• [WRITTEN PROBLEM 1]
Condense the paragraph of the television series excerpt that begins "Production stretched over 13 months" into a shorter version that keeps its main facts.
• [WRITTEN PROBLEM 2]
From the television series excerpt, write out everything from "The series was partly" down to "one-year screening licence." without any changes.

• [SELECTED EXTRACT]
——————————

Production stretched over 13 months and the series was transmitted at the height of industrial action in the UK, marked by Three-Day Weeks and power shortages at the start of 1974. A sudden general election called for February 1974 resulted in the postponement of the series as it dealt with political storylines heavily featuring the Liberal Party, albeit completely fictional. The series resumed, but a second general election in October 1974 caused further transmission challenges. All this contributed to scheduling difficulties and though the series was meant to have finished in June, the final two episodes did not go out until November because of strikes at the BBC.

The series was partly financed by the American Time-Life Films and, in its first presentation in the United States, was the first weekly series of extended length to be screened on pay-television which had previously principally screened films and sport. The then new Home Box Office (HBO) paid a reported $500,000 for a one-year screening licence.

==Reception==
The series followed the dramatisation of John Galsworthy's Forsyte cycle of novels in The Forsyte Saga (1967). Both projects share the Victorian time period, the multi-generational narrative and the six-month length of the series. Some writers at the time termed it 'Son of Forsyte', although it did not have the impact of the earlier series. The series was re-edited to 22 episodes for its 1970s screenings in the United States on PBS.

——————————

• [DATA]
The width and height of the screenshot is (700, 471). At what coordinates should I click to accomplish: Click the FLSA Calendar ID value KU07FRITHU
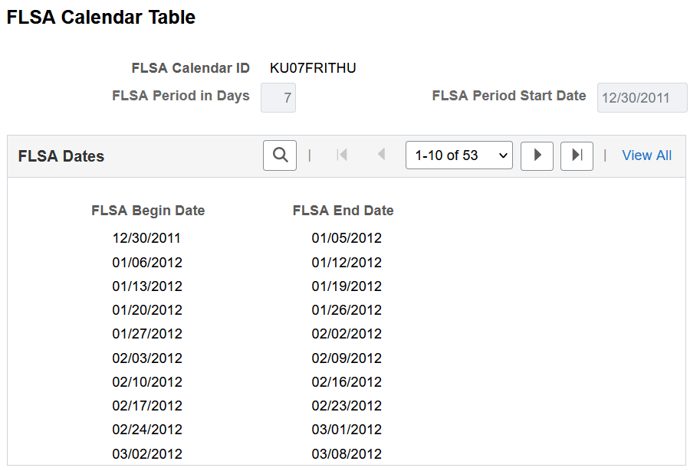(311, 67)
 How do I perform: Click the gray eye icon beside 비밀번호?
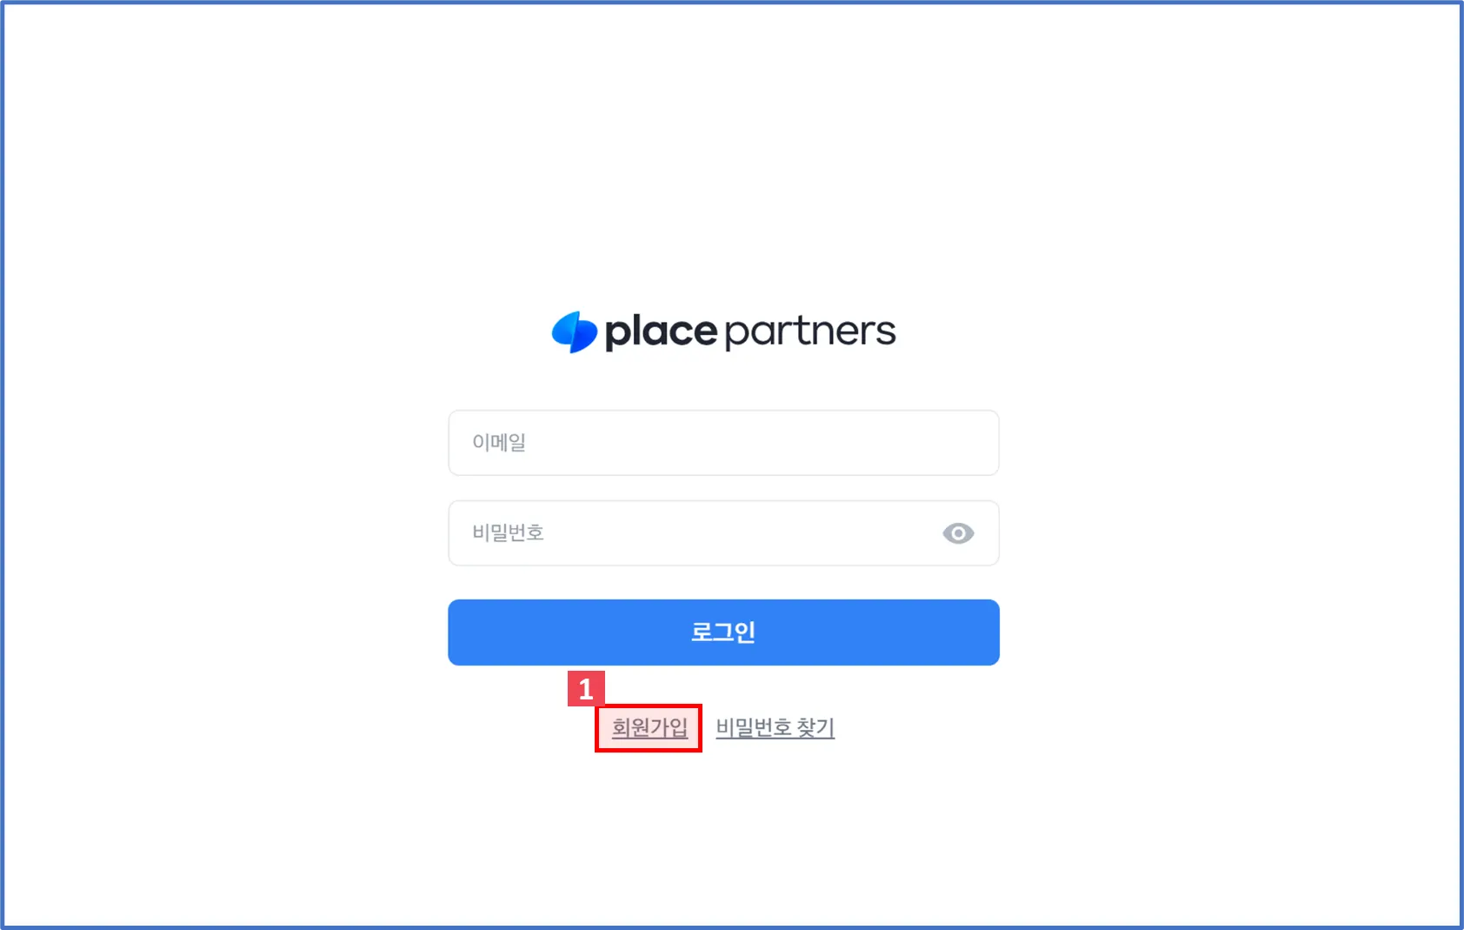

——————————

• [FULL SOLUTION 1]
Production took 13 months, and the series aired during UK industrial action, with Three-Day Weeks and power shortages in early 1974. The February 1974 general election postponed it because its storylines, though entirely fictional, heavily featured the Liberal Party. A second general election in October 1974 caused more transmission problems. The series was supposed to finish in June, but BBC strikes held the final two episodes back until November.

• [FULL SOLUTION 2]
The series was partly financed by the American Time-Life Films and, in its first presentation in the United States, was the first weekly series of extended length to be screened on pay-television which had previously principally screened films and sport. The then new Home Box Office (HBO) paid a reported $500,000 for a one-year screening licence.